Unfortunately, we now know what it looks like when someone lacking Sandberg’s privilege, poise, and grace harnesses social media to “lean in” and punch, shove! and KICK! colleagues on their way to the table, before telling them to fuck off: virologist Angela Rasmussen.
“At this point the origins debate has become a toxic milieu dominated by opportunists, dilettantes, racist/misogynist assholes, and trolls,” tweeted Rasmussen, in one of many examples of her lashing out at people questioning if the pandemic started from a lab accident in China. Her tweet promoted an article by Nature’s Amy Maxmen, one of several science writers who—because they share similar politics and disdain for traditional journalism—has helped elevate Rasmussen’s profile as a purported COVID-19 policy expert.
More on that later.
Illusion rules where social media amplifies misperceptions of scientific expertise.
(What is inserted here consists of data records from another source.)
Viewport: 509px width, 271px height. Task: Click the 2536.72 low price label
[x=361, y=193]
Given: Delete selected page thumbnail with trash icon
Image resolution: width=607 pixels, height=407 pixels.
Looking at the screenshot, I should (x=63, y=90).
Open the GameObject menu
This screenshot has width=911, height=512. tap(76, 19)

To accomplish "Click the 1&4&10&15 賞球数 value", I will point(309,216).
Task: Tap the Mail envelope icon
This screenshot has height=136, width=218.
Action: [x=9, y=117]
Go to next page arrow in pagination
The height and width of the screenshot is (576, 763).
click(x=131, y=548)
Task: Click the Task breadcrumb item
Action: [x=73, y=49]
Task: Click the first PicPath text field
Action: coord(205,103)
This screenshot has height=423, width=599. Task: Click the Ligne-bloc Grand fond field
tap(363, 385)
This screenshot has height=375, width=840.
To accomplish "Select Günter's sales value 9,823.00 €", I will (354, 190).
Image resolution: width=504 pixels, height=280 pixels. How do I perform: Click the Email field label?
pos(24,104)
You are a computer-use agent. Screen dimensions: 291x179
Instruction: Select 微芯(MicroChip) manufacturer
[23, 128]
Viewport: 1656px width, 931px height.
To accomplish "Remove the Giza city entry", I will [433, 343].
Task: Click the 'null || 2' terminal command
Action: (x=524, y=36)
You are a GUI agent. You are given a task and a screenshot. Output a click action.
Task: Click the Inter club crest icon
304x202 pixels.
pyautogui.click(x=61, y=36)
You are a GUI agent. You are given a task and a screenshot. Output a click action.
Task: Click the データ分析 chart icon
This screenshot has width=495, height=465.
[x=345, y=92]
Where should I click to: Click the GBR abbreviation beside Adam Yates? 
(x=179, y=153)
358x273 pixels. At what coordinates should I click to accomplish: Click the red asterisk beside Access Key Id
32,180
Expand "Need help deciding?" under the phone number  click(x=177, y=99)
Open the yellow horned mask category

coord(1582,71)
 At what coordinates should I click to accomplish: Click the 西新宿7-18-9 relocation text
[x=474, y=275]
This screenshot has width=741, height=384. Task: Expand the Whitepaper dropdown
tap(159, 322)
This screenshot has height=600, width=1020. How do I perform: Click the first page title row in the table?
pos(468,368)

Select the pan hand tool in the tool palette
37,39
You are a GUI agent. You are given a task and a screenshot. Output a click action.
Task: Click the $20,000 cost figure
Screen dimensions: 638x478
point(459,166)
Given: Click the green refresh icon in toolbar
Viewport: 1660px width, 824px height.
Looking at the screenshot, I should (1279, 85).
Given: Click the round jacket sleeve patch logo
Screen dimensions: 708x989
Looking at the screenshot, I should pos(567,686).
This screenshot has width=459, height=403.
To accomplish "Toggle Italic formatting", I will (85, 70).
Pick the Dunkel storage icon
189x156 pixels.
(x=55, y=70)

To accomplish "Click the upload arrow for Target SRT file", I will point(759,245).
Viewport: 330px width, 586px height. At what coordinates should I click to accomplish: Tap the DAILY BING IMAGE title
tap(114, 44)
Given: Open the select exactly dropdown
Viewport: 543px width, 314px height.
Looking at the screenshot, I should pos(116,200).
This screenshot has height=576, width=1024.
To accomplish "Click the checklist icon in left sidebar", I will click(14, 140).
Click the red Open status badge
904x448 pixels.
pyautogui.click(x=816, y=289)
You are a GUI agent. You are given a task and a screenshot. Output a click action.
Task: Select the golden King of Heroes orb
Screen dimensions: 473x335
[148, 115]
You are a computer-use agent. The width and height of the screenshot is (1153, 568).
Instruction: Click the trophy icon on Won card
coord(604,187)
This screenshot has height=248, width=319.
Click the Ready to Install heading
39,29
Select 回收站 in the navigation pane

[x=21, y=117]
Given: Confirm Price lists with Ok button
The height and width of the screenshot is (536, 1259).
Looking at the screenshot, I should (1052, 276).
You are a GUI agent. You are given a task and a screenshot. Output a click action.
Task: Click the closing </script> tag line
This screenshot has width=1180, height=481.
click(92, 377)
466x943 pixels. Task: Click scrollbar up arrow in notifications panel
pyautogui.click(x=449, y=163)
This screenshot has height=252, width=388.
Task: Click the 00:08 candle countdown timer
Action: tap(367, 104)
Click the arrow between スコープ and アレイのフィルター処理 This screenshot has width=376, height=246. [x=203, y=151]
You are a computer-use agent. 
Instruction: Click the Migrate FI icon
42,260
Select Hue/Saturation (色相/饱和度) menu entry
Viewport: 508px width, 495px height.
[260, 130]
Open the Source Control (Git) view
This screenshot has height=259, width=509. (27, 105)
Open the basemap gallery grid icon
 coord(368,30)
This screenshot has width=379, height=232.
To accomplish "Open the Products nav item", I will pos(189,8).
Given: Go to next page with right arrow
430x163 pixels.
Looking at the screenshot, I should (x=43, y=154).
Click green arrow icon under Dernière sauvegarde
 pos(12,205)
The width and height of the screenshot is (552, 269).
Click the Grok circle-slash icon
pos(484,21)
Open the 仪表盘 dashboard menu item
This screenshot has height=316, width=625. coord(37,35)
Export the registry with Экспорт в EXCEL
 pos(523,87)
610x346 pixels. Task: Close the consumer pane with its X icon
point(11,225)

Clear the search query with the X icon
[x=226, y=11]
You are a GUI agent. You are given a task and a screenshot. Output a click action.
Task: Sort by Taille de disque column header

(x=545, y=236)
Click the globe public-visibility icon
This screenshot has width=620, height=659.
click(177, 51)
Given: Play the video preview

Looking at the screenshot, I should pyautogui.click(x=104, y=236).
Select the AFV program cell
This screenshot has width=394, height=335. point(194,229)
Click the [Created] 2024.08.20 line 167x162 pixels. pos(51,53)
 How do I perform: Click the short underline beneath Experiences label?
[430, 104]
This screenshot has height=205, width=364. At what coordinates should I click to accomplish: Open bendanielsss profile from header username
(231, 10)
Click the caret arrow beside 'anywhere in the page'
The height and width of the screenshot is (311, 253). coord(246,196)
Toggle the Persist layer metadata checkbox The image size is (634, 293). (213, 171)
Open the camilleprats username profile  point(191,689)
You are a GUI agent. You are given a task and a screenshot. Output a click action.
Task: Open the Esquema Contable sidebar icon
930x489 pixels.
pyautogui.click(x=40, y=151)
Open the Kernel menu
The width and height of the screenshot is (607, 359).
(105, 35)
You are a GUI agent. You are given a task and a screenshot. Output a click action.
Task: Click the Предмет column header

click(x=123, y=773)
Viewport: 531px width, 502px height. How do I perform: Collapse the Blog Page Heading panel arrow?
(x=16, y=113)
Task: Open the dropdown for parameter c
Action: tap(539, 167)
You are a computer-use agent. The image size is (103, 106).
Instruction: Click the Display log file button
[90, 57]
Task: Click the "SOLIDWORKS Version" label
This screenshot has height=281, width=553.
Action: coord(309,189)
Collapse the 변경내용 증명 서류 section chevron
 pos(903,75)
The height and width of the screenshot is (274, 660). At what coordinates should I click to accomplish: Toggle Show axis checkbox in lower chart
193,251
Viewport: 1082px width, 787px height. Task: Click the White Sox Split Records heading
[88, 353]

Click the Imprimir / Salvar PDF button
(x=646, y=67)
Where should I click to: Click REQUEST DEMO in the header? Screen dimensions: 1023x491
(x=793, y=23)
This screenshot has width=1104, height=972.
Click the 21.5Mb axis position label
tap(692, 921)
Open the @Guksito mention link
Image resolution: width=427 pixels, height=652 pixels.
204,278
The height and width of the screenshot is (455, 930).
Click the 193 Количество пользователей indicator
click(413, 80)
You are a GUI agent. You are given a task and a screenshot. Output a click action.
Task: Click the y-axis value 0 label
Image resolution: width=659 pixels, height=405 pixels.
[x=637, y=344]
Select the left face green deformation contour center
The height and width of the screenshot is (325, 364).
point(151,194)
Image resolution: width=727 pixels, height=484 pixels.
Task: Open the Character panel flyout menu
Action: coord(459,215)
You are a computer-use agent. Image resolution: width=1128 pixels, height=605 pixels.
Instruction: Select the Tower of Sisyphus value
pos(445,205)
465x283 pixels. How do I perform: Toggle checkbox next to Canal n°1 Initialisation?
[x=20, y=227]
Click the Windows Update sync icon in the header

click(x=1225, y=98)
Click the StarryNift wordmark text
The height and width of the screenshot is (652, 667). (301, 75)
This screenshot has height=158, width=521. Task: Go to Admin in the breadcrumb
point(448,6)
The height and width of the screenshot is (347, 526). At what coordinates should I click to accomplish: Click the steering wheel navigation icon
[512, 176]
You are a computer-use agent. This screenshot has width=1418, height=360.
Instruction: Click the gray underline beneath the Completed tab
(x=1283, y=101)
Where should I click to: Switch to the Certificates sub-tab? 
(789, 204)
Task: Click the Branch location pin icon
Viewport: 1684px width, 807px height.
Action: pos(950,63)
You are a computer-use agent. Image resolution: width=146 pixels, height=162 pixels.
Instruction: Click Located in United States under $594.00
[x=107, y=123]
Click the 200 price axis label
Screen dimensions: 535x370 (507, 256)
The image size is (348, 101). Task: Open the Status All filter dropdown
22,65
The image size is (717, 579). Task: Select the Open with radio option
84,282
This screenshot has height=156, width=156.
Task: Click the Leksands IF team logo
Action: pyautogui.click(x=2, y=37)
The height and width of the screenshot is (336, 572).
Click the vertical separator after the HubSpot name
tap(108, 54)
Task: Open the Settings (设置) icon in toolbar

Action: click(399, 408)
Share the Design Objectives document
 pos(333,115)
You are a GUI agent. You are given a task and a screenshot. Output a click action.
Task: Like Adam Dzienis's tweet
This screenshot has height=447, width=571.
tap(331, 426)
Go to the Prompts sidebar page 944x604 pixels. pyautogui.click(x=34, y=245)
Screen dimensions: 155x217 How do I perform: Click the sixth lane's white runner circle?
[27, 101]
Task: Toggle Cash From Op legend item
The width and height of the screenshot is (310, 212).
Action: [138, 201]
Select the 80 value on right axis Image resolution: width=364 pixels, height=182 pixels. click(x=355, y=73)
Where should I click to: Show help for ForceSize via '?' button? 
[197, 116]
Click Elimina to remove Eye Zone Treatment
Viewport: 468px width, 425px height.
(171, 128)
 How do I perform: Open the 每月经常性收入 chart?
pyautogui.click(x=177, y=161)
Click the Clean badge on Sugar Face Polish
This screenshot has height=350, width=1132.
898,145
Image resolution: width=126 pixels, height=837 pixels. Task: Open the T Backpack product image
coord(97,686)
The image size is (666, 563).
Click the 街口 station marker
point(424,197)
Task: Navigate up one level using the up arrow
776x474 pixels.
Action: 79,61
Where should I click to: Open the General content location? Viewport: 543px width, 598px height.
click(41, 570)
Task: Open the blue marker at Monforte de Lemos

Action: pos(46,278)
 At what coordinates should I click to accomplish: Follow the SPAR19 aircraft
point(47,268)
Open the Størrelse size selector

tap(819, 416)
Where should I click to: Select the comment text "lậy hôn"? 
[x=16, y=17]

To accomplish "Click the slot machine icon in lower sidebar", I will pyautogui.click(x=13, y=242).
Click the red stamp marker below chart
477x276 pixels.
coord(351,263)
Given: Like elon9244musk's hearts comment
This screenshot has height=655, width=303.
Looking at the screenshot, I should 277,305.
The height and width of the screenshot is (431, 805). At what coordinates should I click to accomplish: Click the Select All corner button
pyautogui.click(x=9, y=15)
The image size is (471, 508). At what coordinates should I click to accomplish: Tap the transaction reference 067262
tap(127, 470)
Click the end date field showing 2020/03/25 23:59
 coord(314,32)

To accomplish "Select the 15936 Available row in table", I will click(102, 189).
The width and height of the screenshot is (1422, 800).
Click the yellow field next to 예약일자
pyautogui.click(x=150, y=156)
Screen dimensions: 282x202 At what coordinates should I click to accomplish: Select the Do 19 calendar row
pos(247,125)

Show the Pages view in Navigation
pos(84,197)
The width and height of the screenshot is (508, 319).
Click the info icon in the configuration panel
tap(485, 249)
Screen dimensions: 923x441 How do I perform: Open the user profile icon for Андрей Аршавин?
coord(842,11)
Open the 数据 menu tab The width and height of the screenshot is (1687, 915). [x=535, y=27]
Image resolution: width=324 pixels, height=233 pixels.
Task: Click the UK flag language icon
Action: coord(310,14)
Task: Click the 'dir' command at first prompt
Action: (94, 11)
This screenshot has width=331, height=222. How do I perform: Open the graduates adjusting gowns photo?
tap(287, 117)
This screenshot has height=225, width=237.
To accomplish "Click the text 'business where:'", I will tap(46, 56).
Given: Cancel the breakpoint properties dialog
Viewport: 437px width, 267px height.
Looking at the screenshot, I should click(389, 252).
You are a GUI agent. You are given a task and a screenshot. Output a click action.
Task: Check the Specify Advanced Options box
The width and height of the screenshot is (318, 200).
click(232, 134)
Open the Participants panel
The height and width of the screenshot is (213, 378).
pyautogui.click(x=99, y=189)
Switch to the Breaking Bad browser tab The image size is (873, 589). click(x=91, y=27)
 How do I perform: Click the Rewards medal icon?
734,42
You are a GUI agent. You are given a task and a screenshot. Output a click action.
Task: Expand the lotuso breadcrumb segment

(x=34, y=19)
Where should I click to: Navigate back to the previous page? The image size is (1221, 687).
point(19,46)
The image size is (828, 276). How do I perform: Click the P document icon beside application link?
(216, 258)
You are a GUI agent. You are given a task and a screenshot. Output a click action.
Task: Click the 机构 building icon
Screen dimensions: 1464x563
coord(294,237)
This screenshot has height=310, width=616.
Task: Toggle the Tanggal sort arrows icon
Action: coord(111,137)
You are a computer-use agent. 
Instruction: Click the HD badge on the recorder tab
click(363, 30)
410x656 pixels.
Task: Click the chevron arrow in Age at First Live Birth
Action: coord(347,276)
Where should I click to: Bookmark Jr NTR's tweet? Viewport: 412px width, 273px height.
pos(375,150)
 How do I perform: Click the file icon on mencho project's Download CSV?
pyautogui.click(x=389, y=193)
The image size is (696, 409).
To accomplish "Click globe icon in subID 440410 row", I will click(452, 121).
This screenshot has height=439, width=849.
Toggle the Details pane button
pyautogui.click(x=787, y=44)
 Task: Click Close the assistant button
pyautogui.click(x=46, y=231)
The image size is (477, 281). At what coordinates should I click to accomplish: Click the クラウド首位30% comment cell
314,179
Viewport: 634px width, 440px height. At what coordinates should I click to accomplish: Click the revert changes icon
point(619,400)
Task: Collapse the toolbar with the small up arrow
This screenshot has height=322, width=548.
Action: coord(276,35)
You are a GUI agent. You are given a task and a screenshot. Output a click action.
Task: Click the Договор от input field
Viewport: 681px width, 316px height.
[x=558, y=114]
With a personal PR agent and over 370K Twitter followers, Rasmussen strides with confidence across the media universe, slapping down and berating reporters, scientists, and physicians—anyone with the temerity to voice an opposing opinion on COVID-19, vaccines, lab safety, and even foreign policy with China.
On her personal website, she displays a list of TV gets that includes Nova, BBC, CNN, Good Morning America, MSNBC, and CBS, as well a tally of dozens of quotes in print and online outlets. The TV appearances tapered off last year, but it’s with Twitter that Rasmussen transformed herself from ignored, middle-aged post-doc to closely followed COVID-19 expert—and continues to thrive.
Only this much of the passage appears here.